When cities ban guns, the decision usually results in controversy, debate, lawsuits and years of appeals. But none of that ever happened in Greenwood because few people were even aware of a ban on concealed guns dating back to 1968, city council president Bruce Armstrong said. City officials aren’t sure why the rule was ever adopted in the first place.
Armstrong said the city has to occasionally purge old regulations, at least when it’s noticed that they’re outdated or wrong. Greenwood, for instance, recently scrapped a requirement for dog tags, since the rule had become widely ignored in a time when many pet owners have their dogs microchipped.

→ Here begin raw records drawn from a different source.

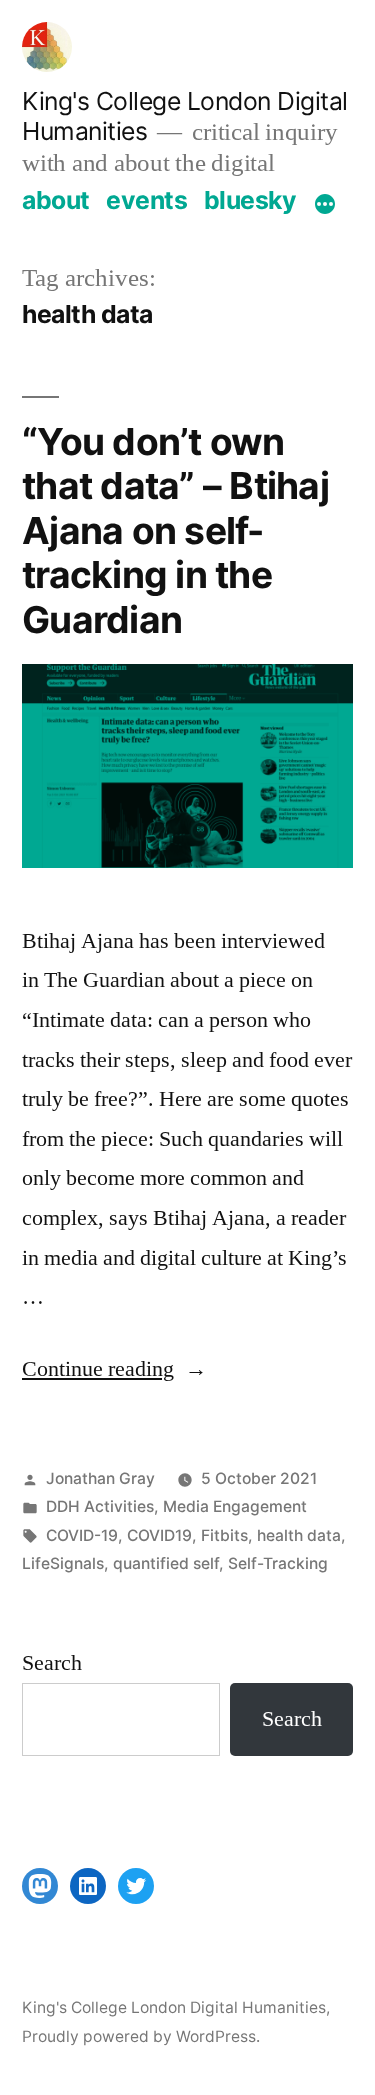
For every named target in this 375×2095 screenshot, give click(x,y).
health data (299, 1535)
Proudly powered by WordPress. (141, 2036)
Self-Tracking (278, 1563)
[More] (325, 204)
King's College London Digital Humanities (174, 2007)
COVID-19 (82, 1535)
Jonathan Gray (100, 1478)
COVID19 (159, 1535)
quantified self (166, 1563)
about (56, 200)
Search (52, 1663)
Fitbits (224, 1535)
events (146, 200)
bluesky (250, 200)
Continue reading (114, 1369)
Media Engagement (235, 1506)
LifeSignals (63, 1563)
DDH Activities (100, 1506)
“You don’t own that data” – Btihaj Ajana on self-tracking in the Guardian (175, 530)
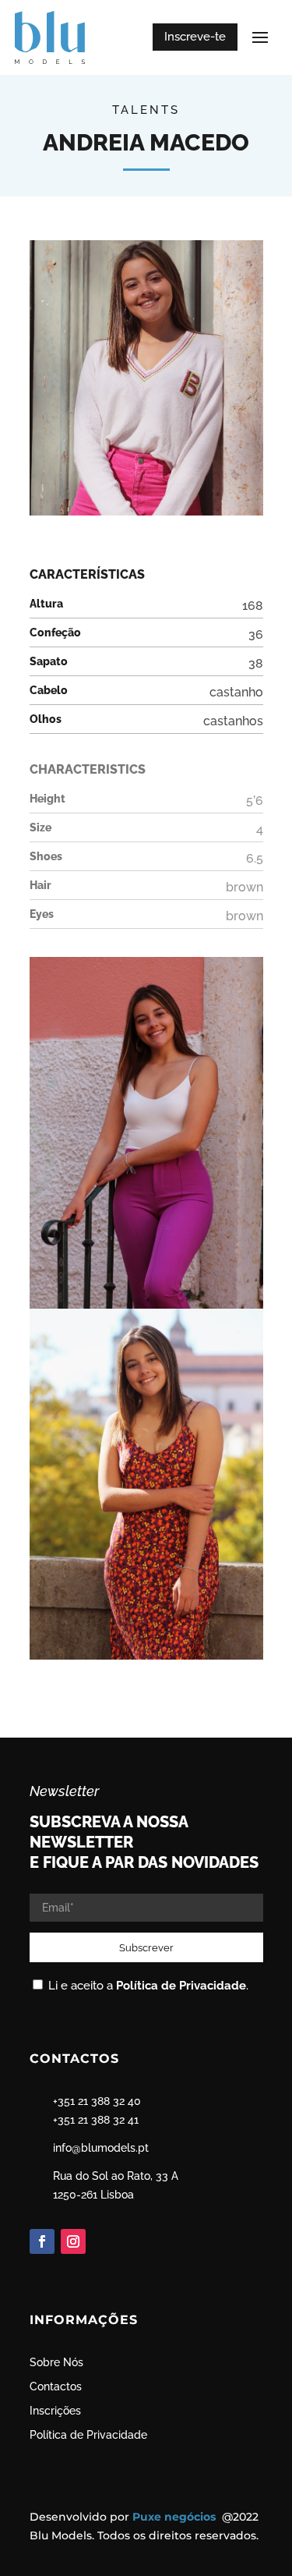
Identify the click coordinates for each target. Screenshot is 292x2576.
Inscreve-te (195, 37)
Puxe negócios (175, 2517)
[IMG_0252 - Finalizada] (146, 1660)
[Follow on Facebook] (42, 2241)
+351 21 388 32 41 (96, 2120)
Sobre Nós (56, 2362)
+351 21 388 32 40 (97, 2101)
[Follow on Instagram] (73, 2241)
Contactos (56, 2386)
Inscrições (55, 2410)
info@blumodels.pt (101, 2148)
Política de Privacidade (181, 1986)
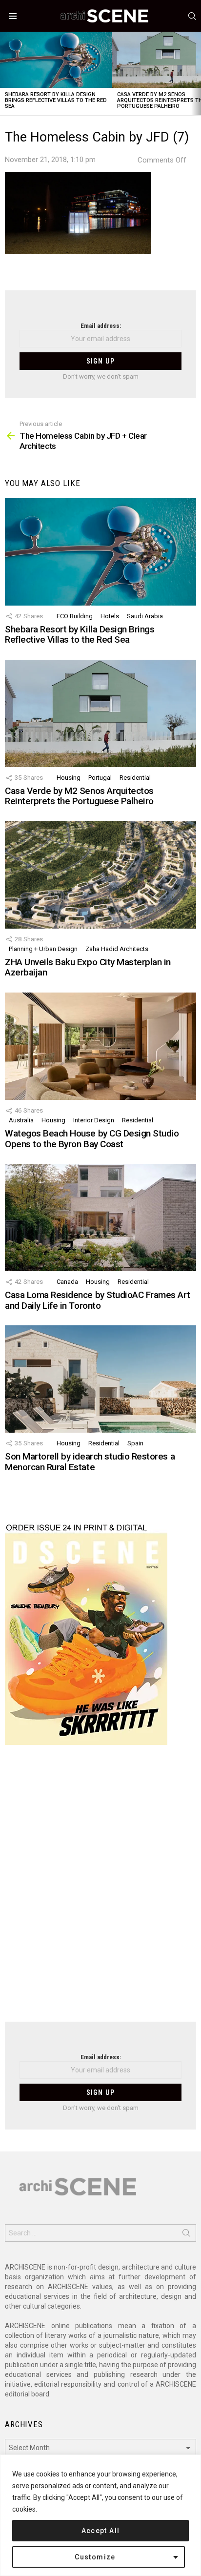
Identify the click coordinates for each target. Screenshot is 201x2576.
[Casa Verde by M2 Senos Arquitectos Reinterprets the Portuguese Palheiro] (100, 713)
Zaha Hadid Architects (116, 949)
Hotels (109, 616)
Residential (135, 777)
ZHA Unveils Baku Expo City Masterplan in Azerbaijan (88, 967)
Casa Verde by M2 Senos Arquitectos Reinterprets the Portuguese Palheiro (79, 796)
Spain (135, 1443)
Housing (68, 777)
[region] (100, 2515)
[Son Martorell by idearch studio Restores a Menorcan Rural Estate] (100, 1379)
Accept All (100, 2531)
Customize (95, 2557)
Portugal (100, 777)
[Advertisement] (100, 1889)
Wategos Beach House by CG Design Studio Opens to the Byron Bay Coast (92, 1138)
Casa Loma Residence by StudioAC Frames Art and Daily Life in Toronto (97, 1300)
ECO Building (75, 616)
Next (196, 73)
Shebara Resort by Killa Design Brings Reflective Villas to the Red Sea (56, 100)
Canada (67, 1281)
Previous (5, 73)
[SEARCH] (192, 16)
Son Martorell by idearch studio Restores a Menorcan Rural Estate (90, 1461)
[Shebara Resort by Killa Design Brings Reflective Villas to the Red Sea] (56, 60)
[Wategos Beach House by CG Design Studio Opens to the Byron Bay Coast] (100, 1046)
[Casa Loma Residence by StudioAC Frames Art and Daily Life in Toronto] (100, 1217)
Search (186, 2235)
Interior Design (93, 1120)
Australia (21, 1120)
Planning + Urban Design (43, 949)
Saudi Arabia (145, 616)
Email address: (100, 325)
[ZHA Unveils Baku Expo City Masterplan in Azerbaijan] (100, 875)
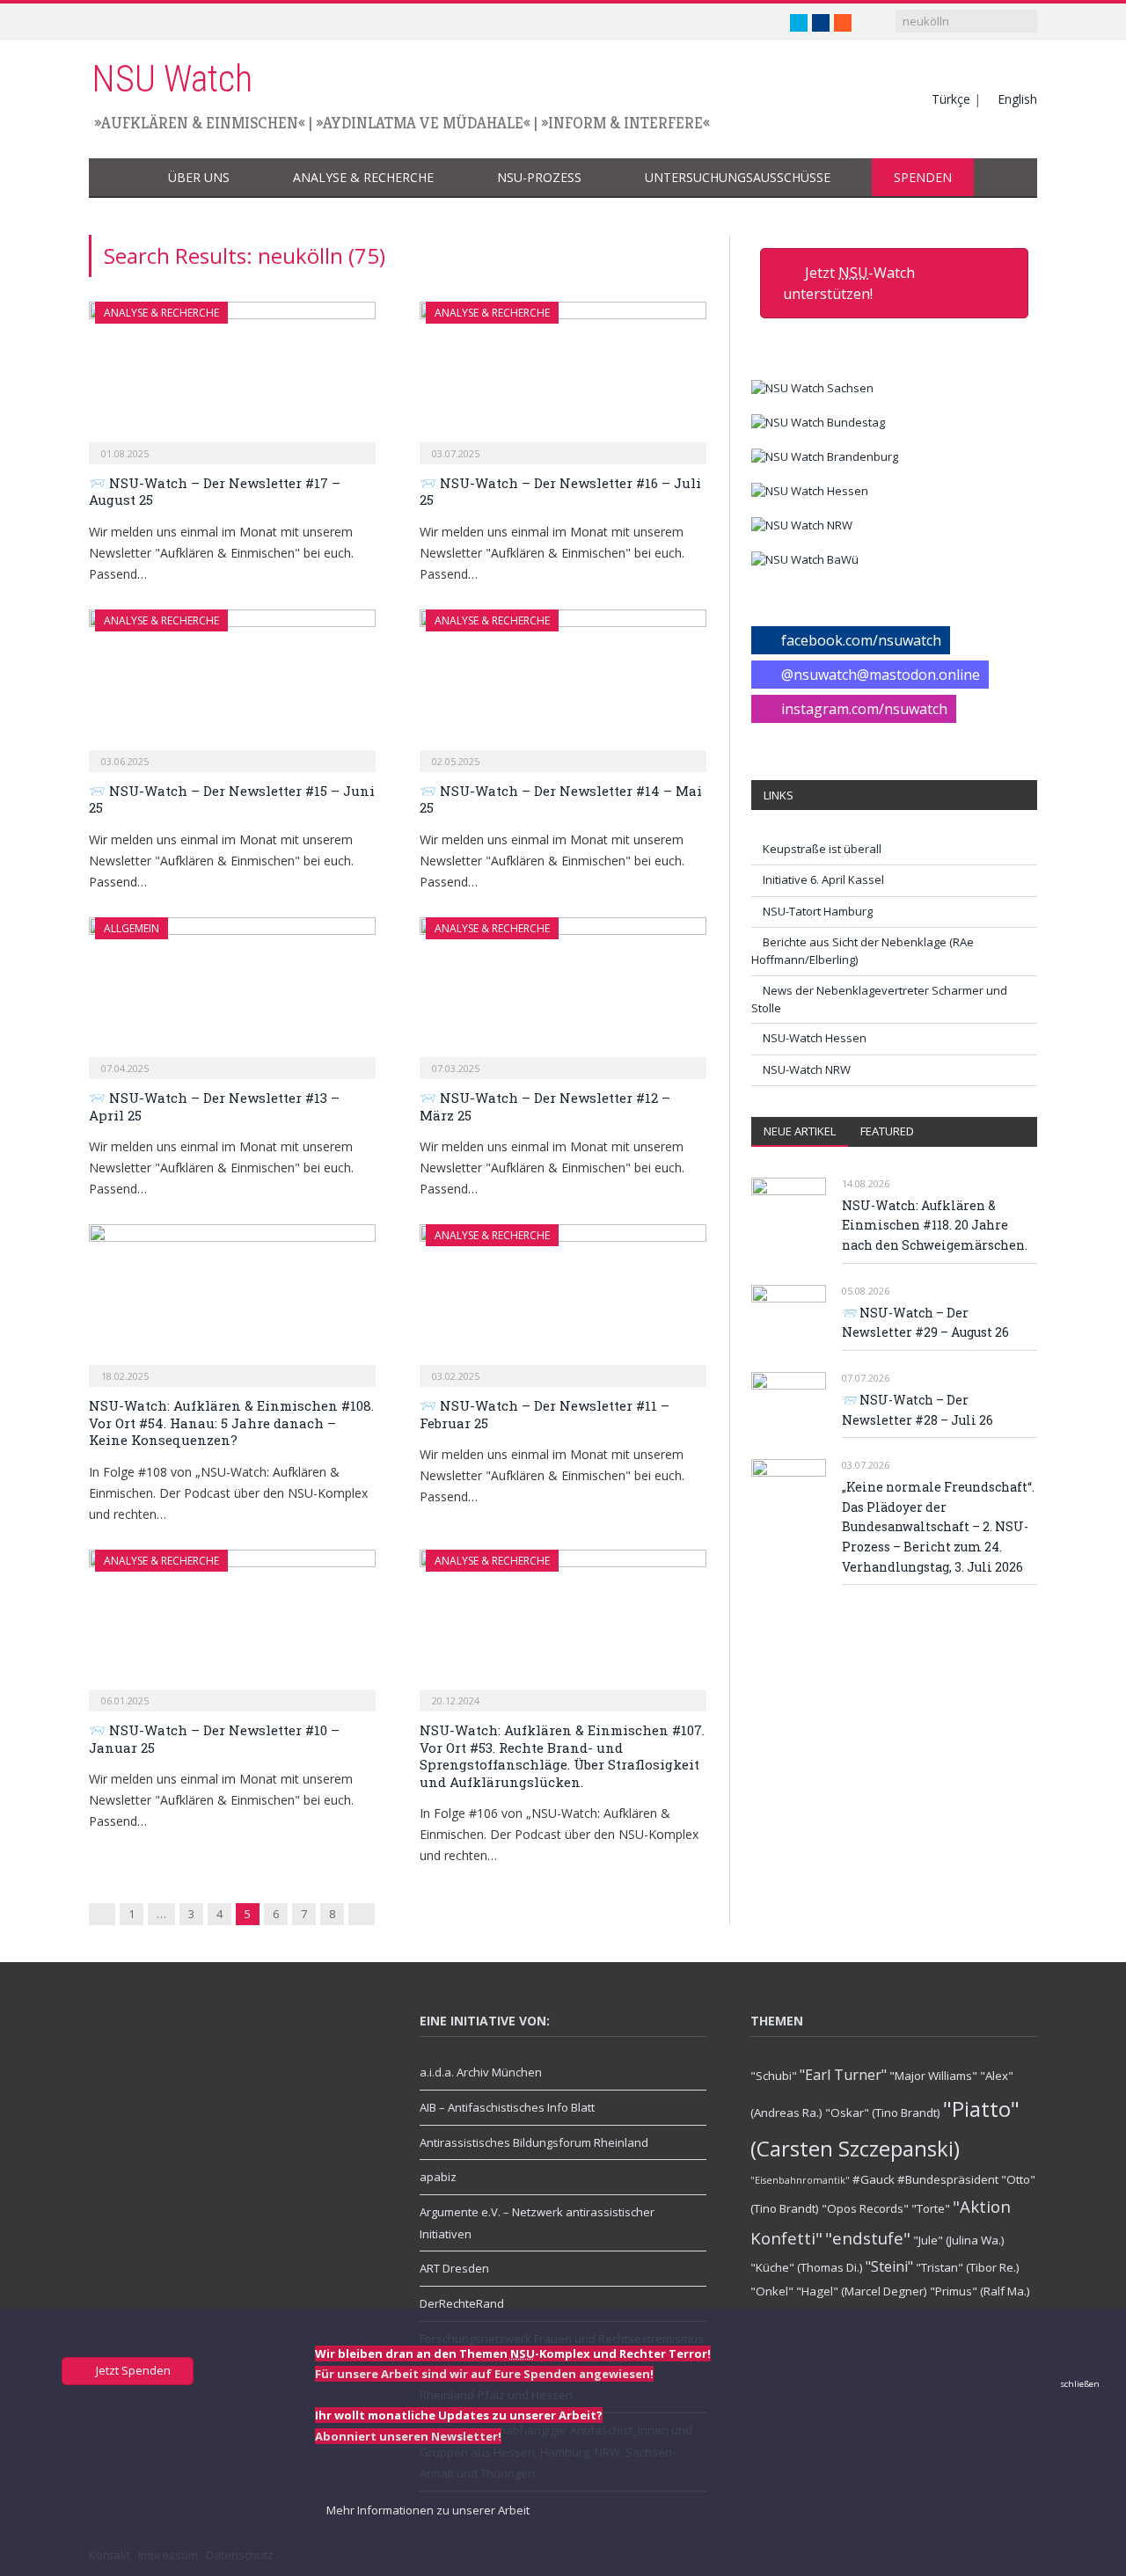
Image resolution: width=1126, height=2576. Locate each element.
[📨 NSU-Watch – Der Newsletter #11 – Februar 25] (563, 1300)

Police didn’t enforce the gun ban that would have meant a fine for anyone caught violating it, Greenwood Police Chief John Laut said. Officers have checked whether residents have the proper gun licenses as required under state law and treated it as a criminal misdemeanor if they didn’t.
“Commonly officers will look at the state statute,” he said. “There’s no reason to even cloud the issue with city ordinance.”
The Greenwood City Council is considering a proposal that would lift the restriction on carrying guns, slingshots and other concealed weapons and also get rid of a city rule that lets people shoot pigeons if they first get a police permit.
However, the proposed rules would prohibit actually firing the guns within the city if you’re not at a shooting range, or for actions allowed under state law of defending yourself, other people or property. Greenwood also plans to ban firing slingshots, pellet guns and arrows, and even throwing rocks in the playground or other public places.
Greenwood decided to update the gun rules after Taggart was looking into whether a recently annexed resident could keep a gun range on his isolated rural property.
She found the ban buried in the city rules, which regulate matters such as building permits. Greenwood has hundreds of pages on a broad range of regulations. For example, rules restrict how fast trains can travel through city limits and tell people they can’t put signs on trees.
Taggart said she quickly realized that Greenwood lacked the authority to tell people they couldn’t carry concealed guns.
“That city code is not allowed under current state law and the Second Amendment,” she said. “Under Indiana law and the Constitution, we simply cannot regulate ammunition and the firearms. That’s the exclusive realm of the state, and we rewrote the provision of the law in accordance with state law and the U.S. Constitution.”
City also decided to update the city’s other gun rule, about how you can shoot pigeons or other nuisance birds if you first get the blessing of Greenwood police.
Laut said he heard that people once fired at pigeons in Old Town, but few people have requested to shoot at nuisance birds in recent years.
Residents can scare off birds more safely, such as by using firecrackers or air horns to scare them away, Armstrong said.
“There’s an obvious danger in crowded areas,” he said. “There’s a chance you are going to miss the bird and we don’t want bullets flying through the area. I know what can potentially go wrong, because my uncle once had a bullet come through his apartment wall. We’re trying to keep from having issues.”
The proposed rule bans shooting within city limits except on ranges, and when allowed by state law, such as to protect people and property. That restriction extends to slingshots, pellet guns and arrows.
Under the proposed restriction, you wouldn’t even be allowed to throw a stone into any street, sidewalk, alley, park, playground, building or other public place.
The proposed changes come up for approval at the city council meeting Wednesday.